The Japanese samurai warriors came into existence in the 12th century when two powerful Japanese clans fought bitter wars against each other – the Taira and the Minamato.
At that time the Japanese shogunate, a system of a military ruler, called the shogun was formed.
Under the shogun the next hierarchy were the daimyo, local rulers comparable to dukes in Europe. The Japanese samurai were the military retainers of a daimyo.
And finally you may have heard of ronin. Ronin are samurai without a master.
This is what happened to the 47 Ronin in the famous story of Chushingura after their lord was forced to commit suicide.
According to historians the fierce fights between hostile clans and war lords was mainly a battle for land. Only 20 percent of Japan’s rugged and mountainous area can be used for agriculture.
Art of the Ninja: Ninjitsu
There are many theories as to the beginnings of what we know as the art of ninjutsu today. Each Japanese historian has his or her own set of facts and beliefs, and it is difficult pinpointing a specific place, person, time, or set of circumstances that would be acceptable to all as the birth of the art.
In all truthfulness, ninjutsu did not come into being as a specific well-defined art in the first place, and many centuries passed before ninjutsu was established as an independent system of knowledge in its own right. The people who were later referred to as ninja did not originally use that label for themselves.
They considered themselves to be merely practitioners of political, religious, and military strategies that were cultural opposites of the conventional outlooks of the times. Ninjutsu developed as a highly illegal counter culture to the ruling samurai elite, and for this reason alone, the origins of the art were shrouded by centuries of mystery, concealment, and deliberate confusion of history.
In the legends of the founding of Japan’s Imperial Family, passed on by word of mouth through the generations before recorded history, two ninja-like characters are credited with assisting the first emperor, Jimmu, in attaining a decisive victory. Jimmu was in combat against the troops of Iso Castle, and the battle was going against him.

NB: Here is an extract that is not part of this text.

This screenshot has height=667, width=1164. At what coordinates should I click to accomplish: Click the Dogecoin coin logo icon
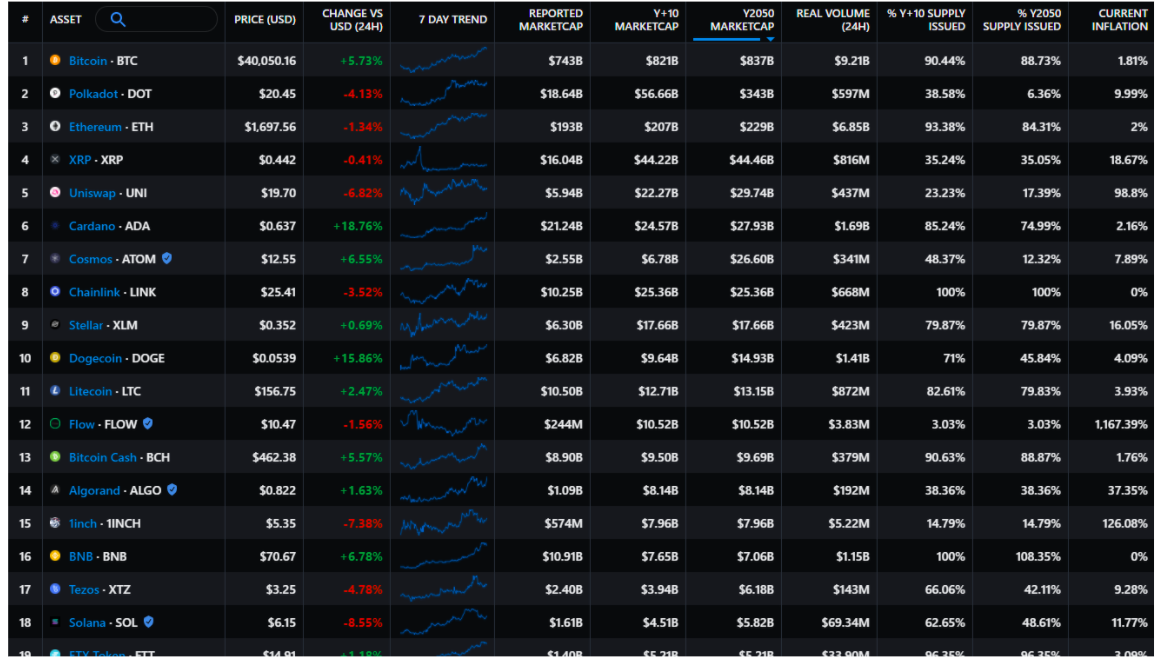[55, 358]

One night in a dream, the future emperor had a vision in which he was told to take the clay from Mt. Amakaga and mold it into a sacred vessel. Mt. Amakaga was a holy mountain that lay in the middle of the territory held by the Iso forces. Obtaining the raw clay became the symbol of Jimmu’s intention and resolve towards succeeding in the conquest of Iso Castle.
Shinetsuhiko and Otokashi served their lord Jimmu by disguising themselves as an old peasant and his wife, and the two successfully slipped into the enemy territory, packed the clay, and returned safely. Jimmu then molded and fired a platter and bowl set from clay, offered them to the gods of fortune and went on to attain the victory he so strongly believed to be his destiny.
The skills of ninjutsu were said to have been passed thereafter to Tennin Nichimei, Okume Mei, and Otomo Uji for further development and expansion.